Photovoltaic solar energy tariffs put Sino-U.S. trade under destructive risks

The decision will not only harm the interests of both sides in the photovoltaic (PV) industry, but also harm the U.S. clean energy industry and jeopardize bilateral cooperation in new energy, according to a post on the official website of the Ministry of Commerce (MOC) on Thursday, which cited senior officials from the Bureau of Fair Trade for Imports and Exports under the MOC.

"China urges the U.S. to consider the bigger picture of long-term bilateral cooperation and prudently handle trade frictions," the post said.

The MOC’s reaction came after the U.S. Department of Commerce on Tuesday announced the results of a preliminary investigation into Chinese solar panel makers, finding that the companies have received government subsidies of 2.9 to 4.73 percent.
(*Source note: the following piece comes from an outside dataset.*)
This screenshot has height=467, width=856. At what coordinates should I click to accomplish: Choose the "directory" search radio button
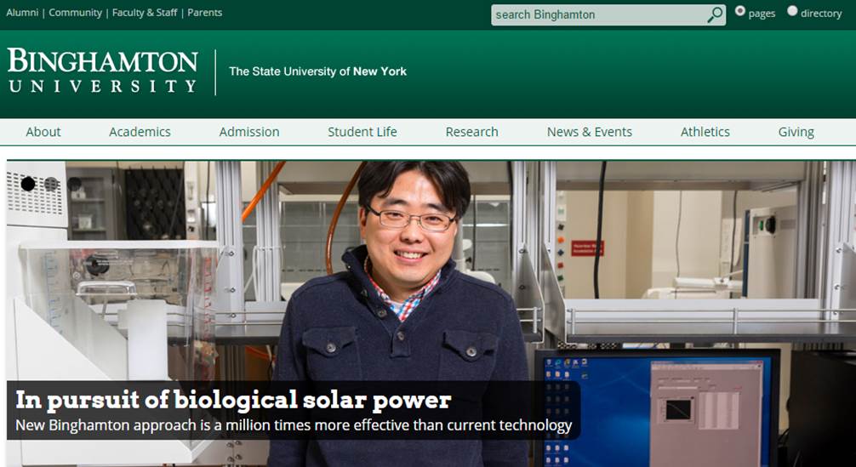[792, 11]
The department subsequently decided to levy tariffs of equal size on imports of Chinese solar panels.

As a result, Suntech Power Holdings Co., Ltd. and Trina Solar Limited, two prominent solar panel producers in China, will face countervailing duties (CVD) of 2.9 percent and 4.73 percent respectively.

"Unilateral trade barriers, large or small, will further delay our transition away from fossil fuels at a time when the majority of Americans demand cleaner and more secure energy," said Andrew Beebe, Suntech’s chief commercial officer.

The U.S. government’s tariffs are lower than the previously expected 10 percent, which gave a boost to both companies’ stocks during Tuesday’s trading.

Suntech’s share price rose 14.06 percent and closed at 3.57 U.S. dollars per share, while that of Trina Solar increased 7.85 percent to close at 8.38 U.S. dollars on the New York Stock Exchange.

Another investigation into whether Chinese companies are dumping solar panels below cost will be conducted and the results will be announced by the U.S. Department of Commerce in mid-May.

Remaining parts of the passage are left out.